Ventia recently marked the first groundbreaking activities associated with the construction of the SKA-Low telescope infrastructure in Western Australia, on Wajarri Country.
The SKA Observatory (SKAO) telescopes, being built in Western Australia and South Africa, will be the largest and most advanced radio telescopes on Earth.
With the support of the SKAO, members of the Wajarri community, SKAO partners and contractors, Ventia marked the important construction milestone in a ceremony on 6 September.
The event marked the first terrain-clearing earthworks at a section of the SKA-Low telescope’s southern spiral arm.
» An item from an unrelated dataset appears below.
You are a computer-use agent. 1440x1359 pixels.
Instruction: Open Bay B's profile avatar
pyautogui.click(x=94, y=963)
Optic fibre machines began trenching the terrain to lay the AARNET fibre link that will eventually connect the first array of SKA-Low antennas to supercomputing facilities based in Perth.
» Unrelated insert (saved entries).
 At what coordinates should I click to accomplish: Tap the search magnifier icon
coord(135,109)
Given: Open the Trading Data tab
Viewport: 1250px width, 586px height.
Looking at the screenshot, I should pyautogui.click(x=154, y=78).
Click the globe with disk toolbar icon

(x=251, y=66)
“This is a very significant milestone in what is one of the largest global scientific endeavours in history,” said Mark Ralston, Ventia’s Group Executive – Telecommunications. “Ventia, the SKAO and our regional and Indigenous partners have made great progress on this exciting project. As we redefine service excellence, this project is also a great example of leveraging our telecommunications capabilities into exciting new markets like Space and Defence.”
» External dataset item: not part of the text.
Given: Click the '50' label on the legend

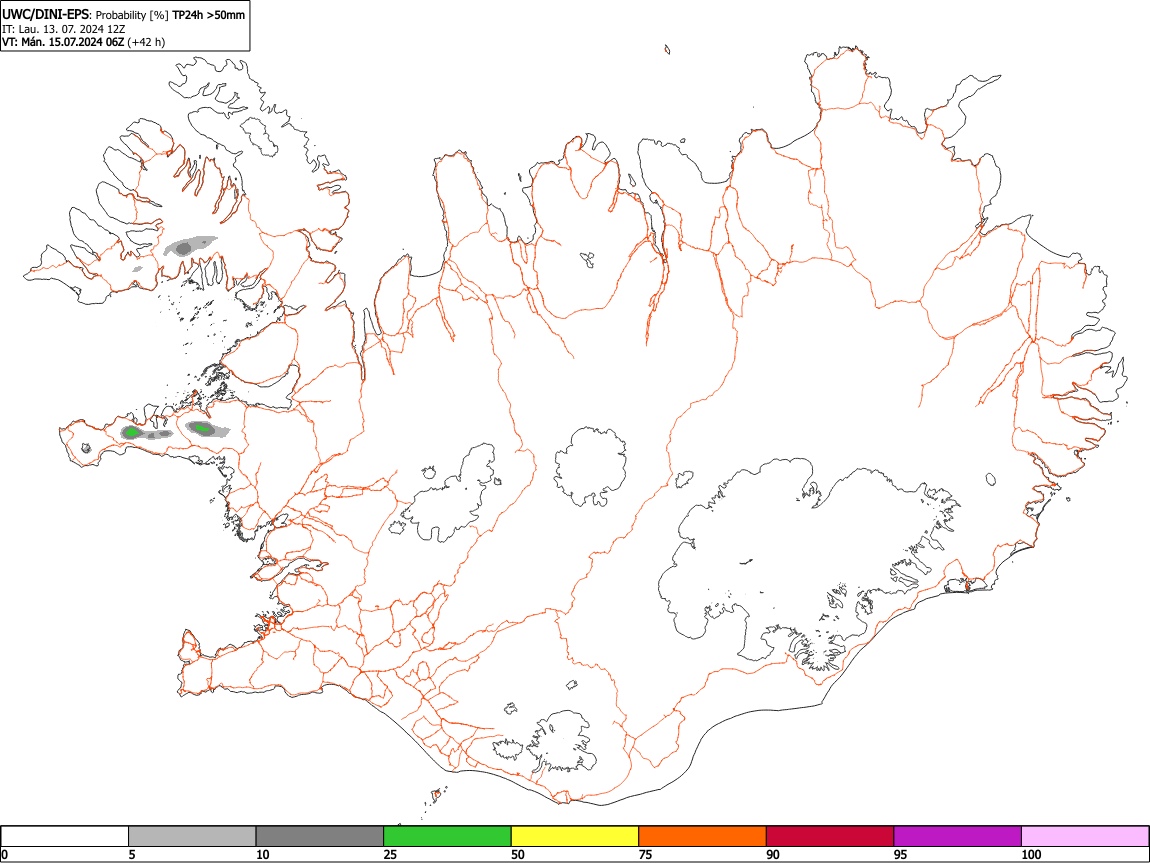Looking at the screenshot, I should click(518, 854).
The SKAO is an intergovernmental organisation, supported by 16 countries across the globe, that will build and operate cutting-edge radio telescopes to transform our understanding of the Universe. SKAO is building the world’s largest and most advanced radio telescopes: SKA-Low on Wajarri Country in Western Australia and SKA-Mid in the Karoo in South Africa.
Ventia secured a contract with the SKAO in December 2022, valued at approximately $A200 million over three years, for the provision of power and fibre networks as well as the design and commission of Central and Remote Processing Facilities at the Western Australian site.
The Wajarri Yamaji are the Traditional Owners and native title holders of Inyarrimanha Ilgari Bundara, the CSIRO Murchison Radio-astronomy Observatory, where the SKA-Low telescope is being built.